The Biden administration has added a dozen Chinese companies involved in supporting China’s military quantum computing applications to a trade blacklist.

In a press release on Wednesday, Nov. 24, U.S. Commerce Department announced that its Bureau of Industry and Security (BIS) has issued a final rule adding 27 foreign entities and individuals to the Entity List for engaging in activities that are contrary to the national security or foreign policy interests of the United States.

Among the blacklisted include eight Chinese technology entities which were added for their alleged role in assisting the Chinese military’s quantum computing efforts, such as counter-stealth and counter-submarine applications, and the ability to break encryption or develop unbreakable encryption.

These China-based technology entities also support the U.S. military modernization of the Chinese army and/or acquire and attempt to acquire U.S. origin-items in support of military applications.

Today’s action will also restrict exports to PRC electronics producers that support the People’s Liberation Army’s military modernization efforts.

Sixteen entities and individuals operating in China and Pakistan were added to the Entity List based on their contributions to Pakistan’s unsafeguarded nuclear activities or ballistic missile program.

The Entity List is a tool aimed to restrict the export, re-export, and in-country transfer of items subject to the Export Administration Regulations (EAR) to individuals or organizations reasonably believed to be involved, have been involved, or pose a significant risk of being or becoming involved, in activities contrary to the national security or foreign policy interests of the United States.

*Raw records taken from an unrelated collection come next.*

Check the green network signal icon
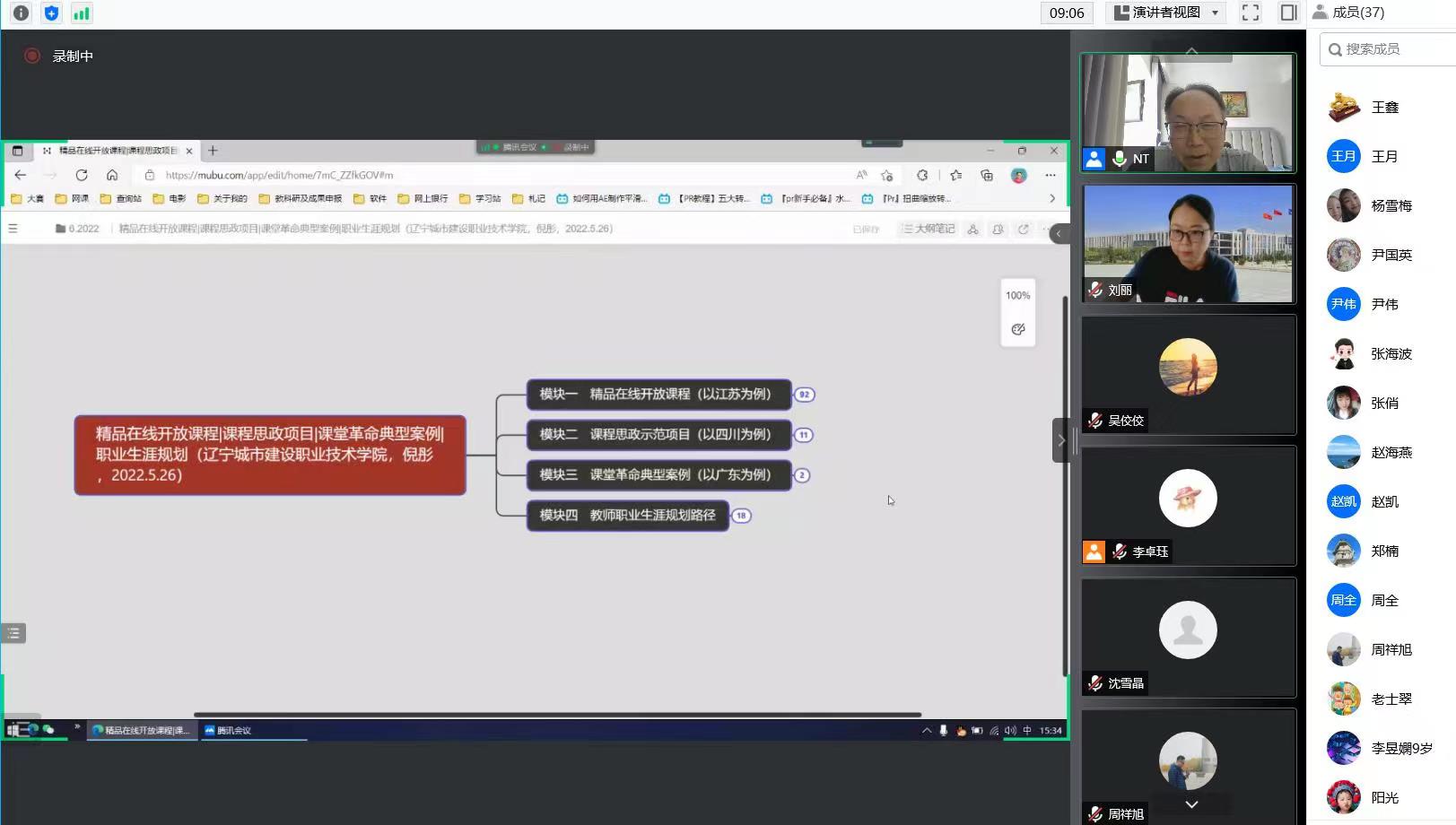The width and height of the screenshot is (1456, 825). [81, 13]
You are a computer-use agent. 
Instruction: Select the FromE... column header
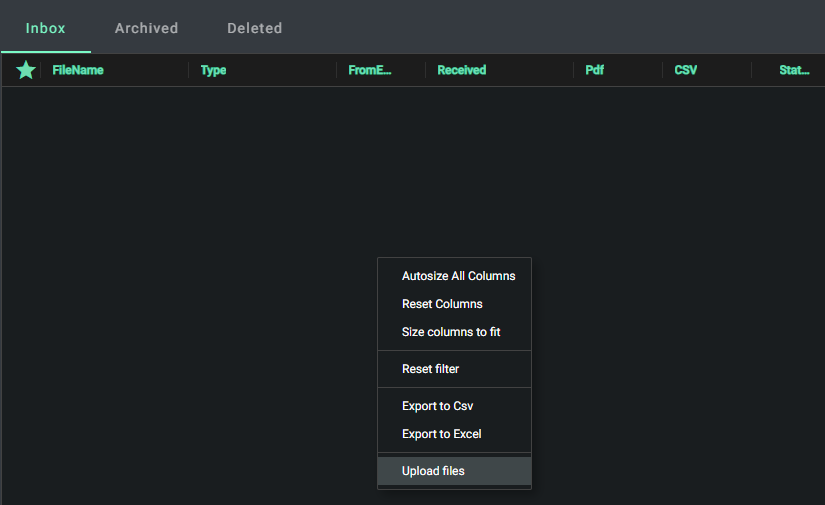pos(370,70)
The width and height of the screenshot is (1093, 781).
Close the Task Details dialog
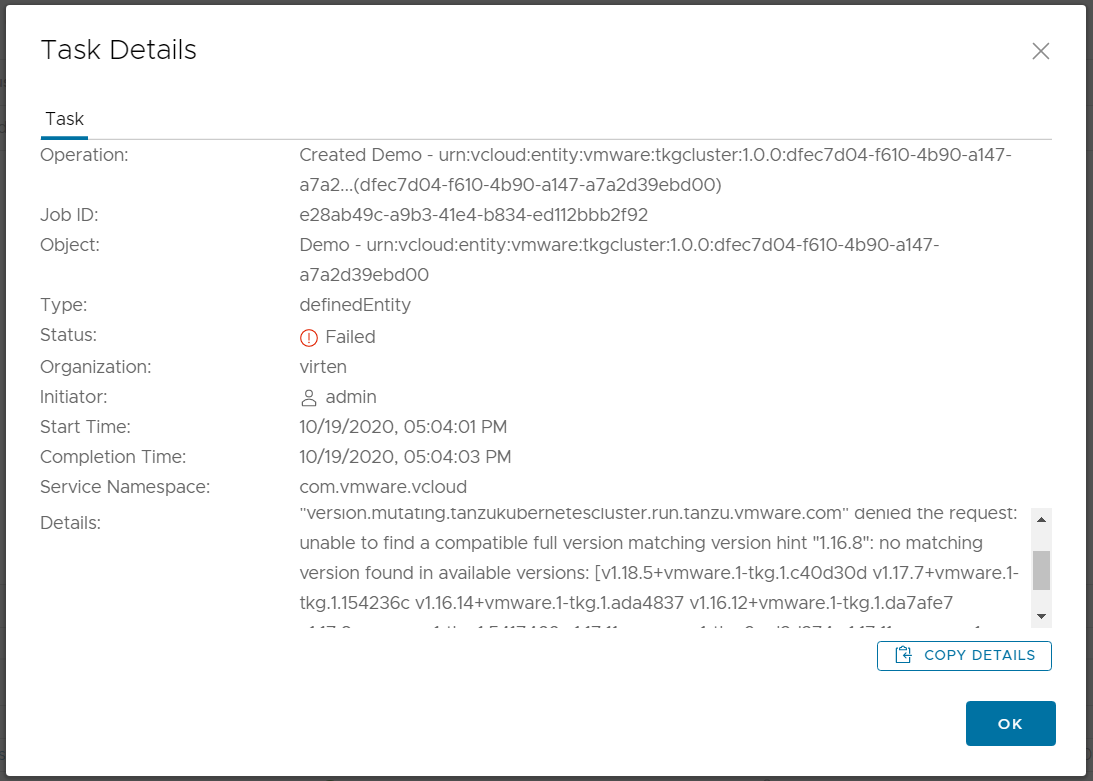coord(1040,51)
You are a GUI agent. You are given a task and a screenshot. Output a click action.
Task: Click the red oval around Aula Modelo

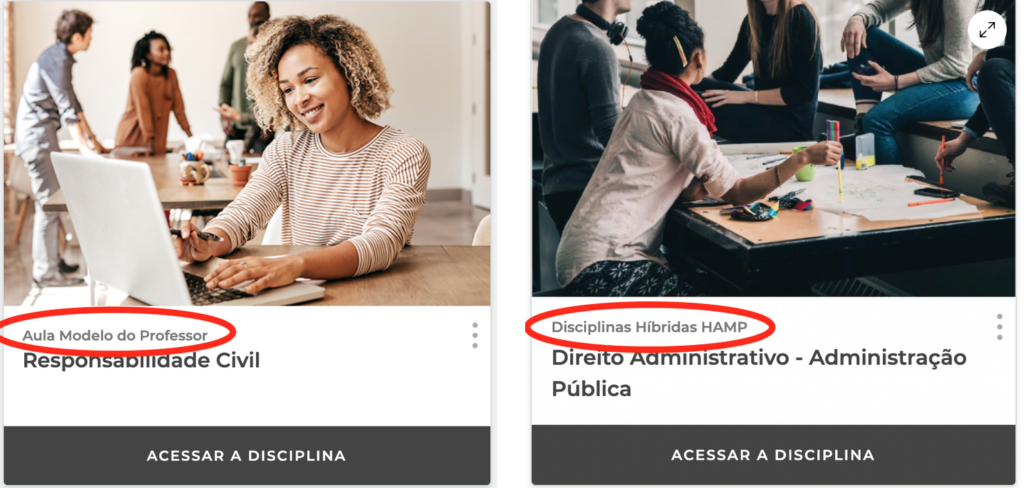click(x=116, y=332)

The bureau also blacklisted some entities and individuals in Japan and Singapore. In addition, one entity based in Russia was added to the Military End-User list.

“Global trade and commerce should support peace, prosperity, and good-paying jobs, not national security risks,” U.S. Secretary of Commerce Gina Raimondo said. “The Department of Commerce is committed to effectively using export controls to protect our national security.”

According to CNBC, U.S. officials have long accused Chinese companies of collecting sensitive information on behalf of the People’s Liberation Army, though the Chinese Communist Party has refused to acknowledge its engagement in industrial espionage.